### TEXTABSCHNITT

Chemical pictures - „Steinkohle redux“ - Miles Cooldige bis zum 7. März bei „kunstwerden“
Eigens aus seiner Heimat Los Angeles angereist, sitzt Miles Coolidge im Keller von „kunstwerden“ und berichtet über den Entstehungsprozess seiner Bilder.
Miles Coolidge ging 1994 nach seinem Master of Fine Arts mit einem Stipendium nach Deutschland, um an der Kunstakademie Düsseldorf die Klasse von Bernd Becher zu besuchen.
Die „Becherklasse“
Die Becherklasse und die Düsseldorfer Fotoschule im Atelier von Bernd und Hilla Becher prägten Cooldige, „die Bechers“ als Vorreiter der deutschen Konzeptfotografie vermittelten eine fotografische Sichtweise aus einer gewissen Distanz - „Markenzeichen“ sind die digitale Bildbearbeitung und das extreme Großformat.
Becher-Schüler wie Andreas Gursky oder Thomas Ruff gehören zu den weltweit erfolgreichsten zeitgenössischen Fotografen.
Cooldige lernte in diesem Jahr das Ruhrgebiet kennen, den spannenden Strukturumbau der Region, den postindustriellen Wandel.

######
### BEREITGESTELLTES MATERIAL

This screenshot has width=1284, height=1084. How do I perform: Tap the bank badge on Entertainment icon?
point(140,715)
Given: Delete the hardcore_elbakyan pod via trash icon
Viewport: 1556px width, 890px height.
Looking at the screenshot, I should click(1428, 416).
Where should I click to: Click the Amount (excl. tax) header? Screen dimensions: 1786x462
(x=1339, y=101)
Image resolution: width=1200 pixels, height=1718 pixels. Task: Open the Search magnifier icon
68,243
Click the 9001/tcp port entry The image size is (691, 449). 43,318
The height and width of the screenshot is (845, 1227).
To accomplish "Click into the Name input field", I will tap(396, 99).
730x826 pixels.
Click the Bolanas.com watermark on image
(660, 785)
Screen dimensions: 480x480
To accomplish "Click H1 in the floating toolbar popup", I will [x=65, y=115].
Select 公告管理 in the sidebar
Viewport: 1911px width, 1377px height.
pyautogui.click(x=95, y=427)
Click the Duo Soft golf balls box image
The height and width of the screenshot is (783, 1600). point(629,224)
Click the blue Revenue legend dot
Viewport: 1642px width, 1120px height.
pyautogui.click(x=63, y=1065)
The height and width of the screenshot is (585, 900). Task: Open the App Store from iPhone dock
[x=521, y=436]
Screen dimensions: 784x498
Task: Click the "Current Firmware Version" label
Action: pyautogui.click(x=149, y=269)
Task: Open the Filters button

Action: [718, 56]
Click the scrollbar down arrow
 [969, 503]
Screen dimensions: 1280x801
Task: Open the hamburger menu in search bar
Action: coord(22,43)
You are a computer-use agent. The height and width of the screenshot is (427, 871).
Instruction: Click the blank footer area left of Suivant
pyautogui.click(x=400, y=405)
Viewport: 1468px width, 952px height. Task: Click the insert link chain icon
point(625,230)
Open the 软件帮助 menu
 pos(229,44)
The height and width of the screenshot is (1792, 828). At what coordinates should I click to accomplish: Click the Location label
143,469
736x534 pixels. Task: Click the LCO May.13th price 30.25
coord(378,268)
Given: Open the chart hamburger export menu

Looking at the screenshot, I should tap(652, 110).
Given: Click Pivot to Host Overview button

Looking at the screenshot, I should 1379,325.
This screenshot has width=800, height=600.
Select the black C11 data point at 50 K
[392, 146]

######

**AUFGABEN:**
a: Ersetzen Sie im Textabschnitt „Großformat“ durch „Kleinformat“ und geben Sie ihn von „Chemical pictures - „Steinkohle“ bis einschließlich „erfolgreichsten zeitgenössischen Fotografen.“ wieder.
b: Führen Sie den Text über Miles Coolidge und die Becherklasse im Anschluss an seinen letzten Satz fort.
Die Auflistung spielt hierfür keine Rolle.

**LÖSUNGEN:**
a:
Chemical pictures - „Steinkohle redux“ - Miles Cooldige bis zum 7. März bei „kunstwerden“
Eigens aus seiner Heimat Los Angeles angereist, sitzt Miles Coolidge im Keller von „kunstwerden“ und berichtet über den Entstehungsprozess seiner Bilder.
Miles Coolidge ging 1994 nach seinem Master of Fine Arts mit einem Stipendium nach Deutschland, um an der Kunstakademie Düsseldorf die Klasse von Bernd Becher zu besuchen.
Die „Becherklasse“
Die Becherklasse und die Düsseldorfer Fotoschule im Atelier von Bernd und Hilla Becher prägten Cooldige, „die Bechers“ als Vorreiter der deutschen Konzeptfotografie vermittelten eine fotografische Sichtweise aus einer gewissen Distanz - „Markenzeichen“ sind die digitale Bildbearbeitung und das extreme Kleinformat.
Becher-Schüler wie Andreas Gursky oder Thomas Ruff gehören zu den weltweit erfolgreichsten zeitgenössischen Fotografen.

b:
Inzwischen ist der gebürtige Kanadier Professor an der University of California, im Laufe seiner künstlerischen Entwicklung interessierte sich der Fotograf immer mehr für die „unbeabsichtigten Folgen der industriellen Revolution“.
Bei „kunstwerden“ gibt es zwei Serien zu betrachten, die auf den ersten Blick unterschiedlicher nicht sein könnten. Hier filigrane, kreisförmige Farbverläufe, dort wuchtige schwarze Kohlenflöze.
Doch über den technischen Entstehungsprozess dieser Werke findet sich eine interessante Verbindung.
Denn Miles Coolidge stellte fest, dass Fotografie vom Rohstoff abhängig ist, denn die Pigmente, die für Inkjet-Drucke verwendet werden, bestehen aus Kohlenstoff!
Künstliche Farbstoffe
Die deutsche Industrie verdankte ihren Aufschwung nicht nur der Kohleförderung, sondern auch der Nutzung der beim Abbau anfallenden Abfallprodukte.
Die Erforschung dieser Produkte ermöglichte erst die Synthese künstlicher Farbstoffe, die zur kommerziellen Herstellung von Farbfilmen führte.
Auf der Suche nach Literatur über Farbe und Farbpigmente fand Cooldige Bücher über die Geschichte der Chemie in Deutschland, wurde so auf Friedlieb Ferdinand Runge aufmerksam.
Dieser Zeitgenosse von Goethe war Schüler von Hegel und arbeitete mit Kohlenteer und daraus entstehendem Ruß.
In seinem Buch „Der Bildungstrieb der Stoffe“ hielt Runge seine Chromatografie-Experimente fest: Verschiedene wassergelöste Chemikalien werden auf speziellem Papier zur Reaktion gebracht, erzeugen „selbst gewachsene Bilder“.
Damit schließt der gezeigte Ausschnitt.